Your objective »
Take down each entry exactly as written.

(Records excerpted from a collection)
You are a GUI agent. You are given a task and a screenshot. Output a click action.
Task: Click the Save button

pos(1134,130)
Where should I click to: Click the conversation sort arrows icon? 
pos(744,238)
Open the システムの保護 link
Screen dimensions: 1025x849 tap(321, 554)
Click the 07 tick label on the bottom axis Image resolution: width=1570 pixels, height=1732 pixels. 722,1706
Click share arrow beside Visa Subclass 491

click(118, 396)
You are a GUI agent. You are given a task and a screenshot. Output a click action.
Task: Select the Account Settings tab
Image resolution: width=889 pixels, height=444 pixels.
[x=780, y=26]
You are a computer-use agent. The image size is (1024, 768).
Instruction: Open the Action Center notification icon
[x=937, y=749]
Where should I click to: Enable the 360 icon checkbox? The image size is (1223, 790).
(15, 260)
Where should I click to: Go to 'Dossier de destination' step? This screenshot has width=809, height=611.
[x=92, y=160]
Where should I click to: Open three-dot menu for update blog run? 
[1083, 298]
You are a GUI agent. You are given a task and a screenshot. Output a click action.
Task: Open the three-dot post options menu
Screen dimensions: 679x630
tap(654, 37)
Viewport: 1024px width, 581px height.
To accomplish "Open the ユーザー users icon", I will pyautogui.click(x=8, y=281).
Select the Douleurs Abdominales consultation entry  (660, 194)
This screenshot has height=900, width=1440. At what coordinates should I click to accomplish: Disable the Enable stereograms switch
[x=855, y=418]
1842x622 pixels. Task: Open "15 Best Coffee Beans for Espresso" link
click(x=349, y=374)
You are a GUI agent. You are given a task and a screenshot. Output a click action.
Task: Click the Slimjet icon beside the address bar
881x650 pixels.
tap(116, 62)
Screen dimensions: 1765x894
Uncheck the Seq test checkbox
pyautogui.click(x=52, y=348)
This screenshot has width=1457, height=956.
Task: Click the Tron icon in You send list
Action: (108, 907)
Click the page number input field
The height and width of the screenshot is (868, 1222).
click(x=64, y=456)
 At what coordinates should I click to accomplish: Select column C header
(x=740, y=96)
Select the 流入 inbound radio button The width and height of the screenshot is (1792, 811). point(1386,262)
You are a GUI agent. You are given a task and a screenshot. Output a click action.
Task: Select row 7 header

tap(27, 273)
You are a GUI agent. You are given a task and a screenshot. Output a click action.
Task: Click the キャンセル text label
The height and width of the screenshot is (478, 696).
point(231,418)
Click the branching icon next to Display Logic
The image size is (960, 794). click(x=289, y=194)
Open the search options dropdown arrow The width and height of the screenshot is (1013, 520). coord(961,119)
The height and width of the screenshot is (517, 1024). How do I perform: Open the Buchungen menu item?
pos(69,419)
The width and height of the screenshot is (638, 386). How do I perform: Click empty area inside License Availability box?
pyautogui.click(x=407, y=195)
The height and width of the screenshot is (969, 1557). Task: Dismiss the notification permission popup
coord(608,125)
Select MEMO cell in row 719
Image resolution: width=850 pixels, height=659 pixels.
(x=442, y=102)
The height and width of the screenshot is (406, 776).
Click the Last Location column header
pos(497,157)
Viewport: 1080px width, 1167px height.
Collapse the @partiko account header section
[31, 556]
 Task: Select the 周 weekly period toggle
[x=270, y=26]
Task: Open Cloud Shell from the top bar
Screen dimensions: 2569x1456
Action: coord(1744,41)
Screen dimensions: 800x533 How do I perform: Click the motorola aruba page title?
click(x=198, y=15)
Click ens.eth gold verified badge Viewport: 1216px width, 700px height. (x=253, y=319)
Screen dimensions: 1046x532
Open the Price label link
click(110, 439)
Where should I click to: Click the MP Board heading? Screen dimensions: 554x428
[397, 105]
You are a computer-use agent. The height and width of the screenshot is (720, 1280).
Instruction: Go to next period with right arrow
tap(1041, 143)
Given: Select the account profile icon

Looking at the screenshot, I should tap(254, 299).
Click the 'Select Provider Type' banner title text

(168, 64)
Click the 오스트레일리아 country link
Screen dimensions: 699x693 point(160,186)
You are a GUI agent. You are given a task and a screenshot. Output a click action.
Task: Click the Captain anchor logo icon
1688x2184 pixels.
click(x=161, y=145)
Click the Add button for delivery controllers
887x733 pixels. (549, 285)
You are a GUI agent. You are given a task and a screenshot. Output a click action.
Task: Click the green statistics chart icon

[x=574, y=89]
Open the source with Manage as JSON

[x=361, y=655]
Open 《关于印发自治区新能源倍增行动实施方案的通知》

Solution for this problem »
You are a GUI agent. You are given a task and a screenshot. Output a click action.
Task: Click the Save button

pos(1134,130)
Where should I click to: Click the conversation sort arrows icon? 
pos(744,238)
Open the システムの保護 link
Screen dimensions: 1025x849 tap(321, 554)
Click the 07 tick label on the bottom axis Image resolution: width=1570 pixels, height=1732 pixels. 722,1706
Click share arrow beside Visa Subclass 491

click(118, 396)
You are a GUI agent. You are given a task and a screenshot. Output a click action.
Task: Select the Account Settings tab
Image resolution: width=889 pixels, height=444 pixels.
[x=780, y=26]
You are a computer-use agent. The image size is (1024, 768).
Instruction: Open the Action Center notification icon
[x=937, y=749]
Where should I click to: Enable the 360 icon checkbox? The image size is (1223, 790).
(15, 260)
Where should I click to: Go to 'Dossier de destination' step? This screenshot has width=809, height=611.
[x=92, y=160]
Where should I click to: Open three-dot menu for update blog run? 
[1083, 298]
You are a GUI agent. You are given a task and a screenshot. Output a click action.
Task: Open the three-dot post options menu
Screen dimensions: 679x630
tap(654, 37)
Viewport: 1024px width, 581px height.
To accomplish "Open the ユーザー users icon", I will pyautogui.click(x=8, y=281).
Select the Douleurs Abdominales consultation entry  (660, 194)
This screenshot has height=900, width=1440. At what coordinates should I click to accomplish: Disable the Enable stereograms switch
[x=855, y=418]
1842x622 pixels. Task: Open "15 Best Coffee Beans for Espresso" link
click(x=349, y=374)
You are a GUI agent. You are given a task and a screenshot. Output a click action.
Task: Click the Slimjet icon beside the address bar
881x650 pixels.
tap(116, 62)
Screen dimensions: 1765x894
Uncheck the Seq test checkbox
pyautogui.click(x=52, y=348)
This screenshot has width=1457, height=956.
Task: Click the Tron icon in You send list
Action: (108, 907)
Click the page number input field
The height and width of the screenshot is (868, 1222).
click(x=64, y=456)
 At what coordinates should I click to accomplish: Select column C header
(x=740, y=96)
Select the 流入 inbound radio button The width and height of the screenshot is (1792, 811). point(1386,262)
You are a GUI agent. You are given a task and a screenshot. Output a click action.
Task: Select row 7 header

tap(27, 273)
You are a GUI agent. You are given a task and a screenshot. Output a click action.
Task: Click the キャンセル text label
The height and width of the screenshot is (478, 696).
point(231,418)
Click the branching icon next to Display Logic
The image size is (960, 794). click(x=289, y=194)
Open the search options dropdown arrow The width and height of the screenshot is (1013, 520). coord(961,119)
The height and width of the screenshot is (517, 1024). How do I perform: Open the Buchungen menu item?
pos(69,419)
The width and height of the screenshot is (638, 386). How do I perform: Click empty area inside License Availability box?
pyautogui.click(x=407, y=195)
The height and width of the screenshot is (969, 1557). Task: Dismiss the notification permission popup
coord(608,125)
Select MEMO cell in row 719
Image resolution: width=850 pixels, height=659 pixels.
(x=442, y=102)
The height and width of the screenshot is (406, 776).
Click the Last Location column header
pos(497,157)
Viewport: 1080px width, 1167px height.
Collapse the @partiko account header section
[31, 556]
 Task: Select the 周 weekly period toggle
[x=270, y=26]
Task: Open Cloud Shell from the top bar
Screen dimensions: 2569x1456
Action: coord(1744,41)
Screen dimensions: 800x533 How do I perform: Click the motorola aruba page title?
click(x=198, y=15)
Click ens.eth gold verified badge Viewport: 1216px width, 700px height. (x=253, y=319)
Screen dimensions: 1046x532
Open the Price label link
click(110, 439)
Where should I click to: Click the MP Board heading? Screen dimensions: 554x428
[397, 105]
You are a computer-use agent. The height and width of the screenshot is (720, 1280).
Instruction: Go to next period with right arrow
tap(1041, 143)
Given: Select the account profile icon

Looking at the screenshot, I should tap(254, 299).
Click the 'Select Provider Type' banner title text

(168, 64)
Click the 오스트레일리아 country link
Screen dimensions: 699x693 point(160,186)
You are a GUI agent. You are given a task and a screenshot. Output a click action.
Task: Click the Captain anchor logo icon
1688x2184 pixels.
click(x=161, y=145)
Click the Add button for delivery controllers
887x733 pixels. (549, 285)
You are a GUI agent. You are given a task and a screenshot. Output a click action.
Task: Click the green statistics chart icon

[x=574, y=89]
Open the source with Manage as JSON

[x=361, y=655]
Open 《关于印发自治区新能源倍增行动实施方案的通知》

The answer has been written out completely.